Asoka Handagama/Sri Lanka/2012/Tamil dialogue with English subtitles/104 min

Showing @Filmhouse Tue 26 June @21:00, @Filmhouse Fri 29 June @17:45

***
The legacy and social problems caused by the Sri Lankan civil war is the subject of Asoka Handagama’s Him, Here After, which has its UK premiere at the Edinburgh International Film Festival. The first film since the war ended in 2009 to discuss the lasting effects of the war on everyday Sri Lankans, this piece presents the challenges of trying to rebuild shattered lives after a prolonged and deadly war.

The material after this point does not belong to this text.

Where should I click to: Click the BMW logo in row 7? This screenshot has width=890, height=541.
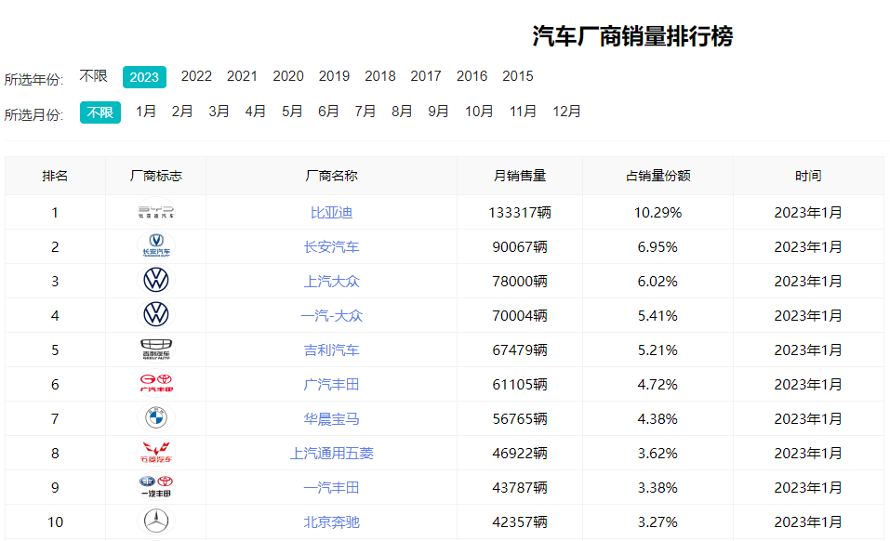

When a former Tamil rebel fighter (Dharshan Dharmaraj) returns to his village following the end of the war, and after a year of ‘rehabilitation’, he finds that his former neighbours both fear and despise him. But as he attempts to create a new life, the ghosts and actions of his past continue to haunt him, and he soon takes a job that could not only threaten his own life but the lives of those closest to him. The UK premiere of Handagama’s film, which is one of only a handful of films made in the Tamil language directed by a Sinhalese director, is a hard-hitting portrayal of country struggling to rebuild and create an identity following a 26-year long war. While issues of betrayal and death are apparent throughout Him, Here After, this is a film that’s primarily focused on forgiveness, inner strength, and repairing both the country’s and that of its inhabitants’ fractured psyches. Compelling, absorbing, but most importantly, eye-opening, this film sheds new light on contemporary attitudes towards war and conflict, and most importantly resolution. While the civil war is over, the fight that the characters in Him, Here After fight every day is one against ignorance, one for forgiveness, and above all, a desperate battle to survive. Moving, uplifting and absorbing, if a little long, Handagama’s latest film is a compassionate and thoughtful representation of the very human costs of war, where casualties continue to mount up long after the physical battle has stopped.